The future of warfare is here and China is taking mighty steps with its development of state-of-the-art weaponry that may be way ahead of current technology, American intelligence sources revealed.
Reports suggested that China carried out the first flight tests of a new kind of ballistic missile with a hypersonic glide vehicle (HGV) shortly after President Xi Jinping cemented his hold on power during the Communist Party’s 19th Party Congress in October.
China’s Dong Feng -17 (DF-17) reportedly underwent its first flight tests on Nov. 1 and 15, a U.S. government source told the Diplomat. There have reportedly been multiple test flights of hypersonic glide vehicles since 2013 using state-of-the-art wind tunnels in mainland China, but the details have been kept top secret.

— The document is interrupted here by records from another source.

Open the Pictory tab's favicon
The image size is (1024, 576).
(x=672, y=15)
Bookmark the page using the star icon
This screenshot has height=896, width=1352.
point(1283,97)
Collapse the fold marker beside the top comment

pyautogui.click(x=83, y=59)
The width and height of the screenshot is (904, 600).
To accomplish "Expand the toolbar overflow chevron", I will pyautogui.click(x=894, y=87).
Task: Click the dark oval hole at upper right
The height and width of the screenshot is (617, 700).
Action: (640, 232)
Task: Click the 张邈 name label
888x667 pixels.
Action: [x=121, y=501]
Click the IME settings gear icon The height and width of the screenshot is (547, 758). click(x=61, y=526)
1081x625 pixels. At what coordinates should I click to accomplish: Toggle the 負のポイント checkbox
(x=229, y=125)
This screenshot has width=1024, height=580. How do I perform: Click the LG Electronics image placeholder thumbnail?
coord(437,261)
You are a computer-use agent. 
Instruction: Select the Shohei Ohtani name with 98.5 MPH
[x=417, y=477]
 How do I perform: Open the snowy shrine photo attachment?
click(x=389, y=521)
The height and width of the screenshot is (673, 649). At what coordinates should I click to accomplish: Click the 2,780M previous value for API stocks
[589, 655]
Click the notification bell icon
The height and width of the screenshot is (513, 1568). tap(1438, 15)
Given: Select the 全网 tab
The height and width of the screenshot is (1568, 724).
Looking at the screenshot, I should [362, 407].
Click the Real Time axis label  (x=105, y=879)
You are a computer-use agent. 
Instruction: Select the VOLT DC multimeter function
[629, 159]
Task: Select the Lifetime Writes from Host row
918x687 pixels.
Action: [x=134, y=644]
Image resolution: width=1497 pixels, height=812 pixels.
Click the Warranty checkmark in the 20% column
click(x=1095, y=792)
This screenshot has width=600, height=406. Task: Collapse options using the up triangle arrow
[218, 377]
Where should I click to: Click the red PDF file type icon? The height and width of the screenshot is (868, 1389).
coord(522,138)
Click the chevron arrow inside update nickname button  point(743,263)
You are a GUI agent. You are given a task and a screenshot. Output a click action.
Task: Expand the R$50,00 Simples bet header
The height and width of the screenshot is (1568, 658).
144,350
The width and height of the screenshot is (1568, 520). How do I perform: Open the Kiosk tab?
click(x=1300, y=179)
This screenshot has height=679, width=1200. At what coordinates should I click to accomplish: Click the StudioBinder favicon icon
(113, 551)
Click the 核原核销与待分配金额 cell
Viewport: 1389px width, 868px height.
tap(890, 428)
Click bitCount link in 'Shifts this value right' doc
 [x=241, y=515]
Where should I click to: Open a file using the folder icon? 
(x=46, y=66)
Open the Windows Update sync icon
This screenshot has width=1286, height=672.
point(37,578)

Equipped with a hypersonic glide vehicle (HGV) reportedly capable of reaching 12,360 kilometers per hour (10 times the speed of sound), the DF-17 is now being touted as the world’s first modern operational hypersonic weapon system.
“The missile is explicitly designed for operational HGV implementation and not as a test bed. The first HGV test in the world using a system intended to be fielded operationally,” a source privy to a recent intelligence assessments on the People’s Liberation Army Rocket Force (PLARF) was quoted as saying.
During the tests conducted in the Jiuquan Space Launcher Center in Inner Mongolia, the missile’s payload flew about 870 miles (1,400 kilometers) in 11 minutes with the HGV. It reportedly made impact “within meters” of its intended target in Xinjiang Province.
U.S. intelligence agencies predicted that it may finally enter service in 2020 with an improved range of between 1,800 and 2,500 kilometers (1,118 and 1,553 miles).
Aside from being able to guide itself toward its target, the DF-17 is engineered to carry nuclear or any type of warhead at such incredible speed that it reportedly renders current missile defense systems obsolete.
According to nonprofit global policy think tank RAND Corporation, such missiles are an advanced class of weaponry that are “capable both of maneuvering and of flying faster than 5000 kilometers per hour, which would enable such missiles to penetrate most missile defenses and to further compress the timelines for response by a nation under attack.”
HGVs are also difficult to defend against since they fly lower than the altitude which existing ballistic missile defense radars typically scan as of now. While the DF-17 may not be completely indefensible for a military super-power such as the United States, a less technologically advanced opponent will have some reasons for concern. Other countries currently working on hypersonic weapons are the U.S. and Russia.